(Collected data)
....
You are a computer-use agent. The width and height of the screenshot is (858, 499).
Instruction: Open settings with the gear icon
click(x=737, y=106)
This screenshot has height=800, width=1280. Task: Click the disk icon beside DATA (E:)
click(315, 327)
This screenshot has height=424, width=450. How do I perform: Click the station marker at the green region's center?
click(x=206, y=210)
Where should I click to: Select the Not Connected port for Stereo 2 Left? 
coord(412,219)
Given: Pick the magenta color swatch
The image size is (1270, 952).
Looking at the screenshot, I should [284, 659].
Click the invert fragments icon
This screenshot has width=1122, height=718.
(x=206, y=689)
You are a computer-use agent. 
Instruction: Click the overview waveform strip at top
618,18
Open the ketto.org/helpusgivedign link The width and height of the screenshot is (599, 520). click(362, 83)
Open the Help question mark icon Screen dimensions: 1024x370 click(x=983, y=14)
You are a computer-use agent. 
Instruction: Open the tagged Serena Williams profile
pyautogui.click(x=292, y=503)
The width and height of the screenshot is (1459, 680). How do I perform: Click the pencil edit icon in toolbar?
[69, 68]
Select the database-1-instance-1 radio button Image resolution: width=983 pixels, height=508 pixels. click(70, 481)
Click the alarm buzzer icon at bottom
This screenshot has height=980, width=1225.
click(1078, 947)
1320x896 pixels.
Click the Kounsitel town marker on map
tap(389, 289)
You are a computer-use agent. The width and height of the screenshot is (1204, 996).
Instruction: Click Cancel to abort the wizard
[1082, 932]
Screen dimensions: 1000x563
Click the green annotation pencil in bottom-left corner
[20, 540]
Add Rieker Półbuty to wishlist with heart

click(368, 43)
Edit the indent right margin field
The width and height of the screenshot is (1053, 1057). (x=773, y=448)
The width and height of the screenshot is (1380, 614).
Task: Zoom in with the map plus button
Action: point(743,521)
....
## What this task involves
Nothing in the records above may differ in your copy; retype them in full.

## Completed exercise
You are a computer-use agent. The width and height of the screenshot is (858, 499).
Instruction: Open settings with the gear icon
click(x=737, y=106)
This screenshot has height=800, width=1280. Task: Click the disk icon beside DATA (E:)
click(315, 327)
This screenshot has height=424, width=450. How do I perform: Click the station marker at the green region's center?
click(x=206, y=210)
Where should I click to: Select the Not Connected port for Stereo 2 Left? 
coord(412,219)
Given: Pick the magenta color swatch
The image size is (1270, 952).
Looking at the screenshot, I should [284, 659].
Click the invert fragments icon
This screenshot has width=1122, height=718.
(x=206, y=689)
You are a computer-use agent. 
Instruction: Click the overview waveform strip at top
618,18
Open the ketto.org/helpusgivedign link The width and height of the screenshot is (599, 520). click(362, 83)
Open the Help question mark icon Screen dimensions: 1024x370 click(x=983, y=14)
You are a computer-use agent. 
Instruction: Open the tagged Serena Williams profile
pyautogui.click(x=292, y=503)
The width and height of the screenshot is (1459, 680). How do I perform: Click the pencil edit icon in toolbar?
[69, 68]
Select the database-1-instance-1 radio button Image resolution: width=983 pixels, height=508 pixels. click(70, 481)
Click the alarm buzzer icon at bottom
This screenshot has height=980, width=1225.
click(1078, 947)
1320x896 pixels.
Click the Kounsitel town marker on map
tap(389, 289)
You are a computer-use agent. The width and height of the screenshot is (1204, 996).
Instruction: Click Cancel to abort the wizard
[1082, 932]
Screen dimensions: 1000x563
Click the green annotation pencil in bottom-left corner
[20, 540]
Add Rieker Półbuty to wishlist with heart

click(368, 43)
Edit the indent right margin field
The width and height of the screenshot is (1053, 1057). (x=773, y=448)
The width and height of the screenshot is (1380, 614).
Task: Zoom in with the map plus button
Action: point(743,521)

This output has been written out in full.